WRITTEN INSTRUCTION> In the forum post about reading Silo metadata with h5py, where is the actual data for the "sigma_t" field stored?

SELECTED TEXT>
______
2

I'm using Silo with HDF5, and I'm having trouble accessing some of the metadata with h5py. It spits out some rather unusual HDF5 structuring, where it puts a DATATYPE inside a DATATYPE. Here's an excerpt of the output from h5dump:

DATATYPE "sigma_t" H5T_STD_I32LE;
   ATTRIBUTE "silo" {
      DATATYPE  H5T_COMPOUND {
         H5T_STRING {
            STRSIZE 5;
            STRPAD H5T_STR_NULLTERM;
            CSET H5T_CSET_ASCII;
            CTYPE H5T_C_S1;
         } "meshid";
         H5T_STRING {
            STRSIZE 15;
            STRPAD H5T_STR_NULLTERM;
            CSET H5T_CSET_ASCII;
            CTYPE H5T_C_S1;
         } "value0";
         H5T_STD_I32LE "ndims";
         H5T_STD_I32LE "nvals";
         H5T_STD_I32LE "nels";
         H5T_IEEE_F32LE "time";
         H5T_STD_I32LE "use_specmf";
         H5T_STD_I32LE "centering";
         H5T_ARRAY { [3] H5T_STD_I32LE } "dims";
         H5T_ARRAY { [3] H5T_STD_I32LE } "zones";
         H5T_ARRAY { [3] H5T_STD_I32LE } "min_index";
         H5T_ARRAY { [3] H5T_STD_I32LE } "max_index";
         H5T_ARRAY { [3] H5T_IEEE_F32LE } "align";
      }
      DATASPACE  SCALAR
      DATA {
      (0): {
            "mesh",
            "/.silo/#000004",
            2,
            1,
            100,
            0,
            -1000,
            111,
            [ 10, 10, 0 ],
            [ 9, 9, 0 ],
            [ 0, 0, 0 ],
            [ 9, 9, 0 ],
            [ 0.5, 0.5, 0 ]
         }
      }
   }
   ATTRIBUTE "silo_type" {
      DATATYPE  H5T_STD_I32LE
      DATASPACE  SCALAR
      DATA {
      (0): 501
      }
   }

Basically, f['sigma_t'].attrs['silo'] returns a tuple with all of the correctly formatted data but without any of the associated labels for the data types. (I need to know the names meshid, value0, etc.) Is there a way to get this? I'm at a loss.

Example file and script

HDF5 file contains the "sigma_t" field, and the actual data is stored in /.silo/#000004.

Script:

import h5py
f = h5py.File('xsn.silo', 'r')
______
DATASET EXCERPT>
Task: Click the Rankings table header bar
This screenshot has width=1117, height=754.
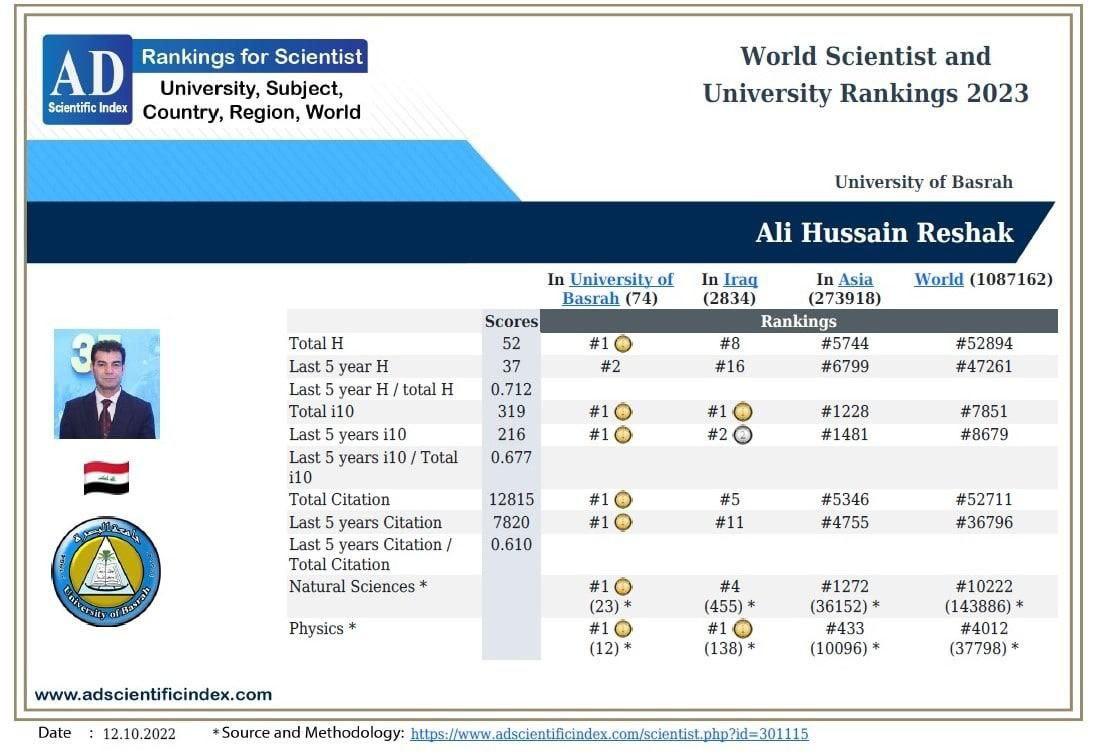Action: tap(798, 322)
______
WRITTEN REPLY> In /.silo/#000004.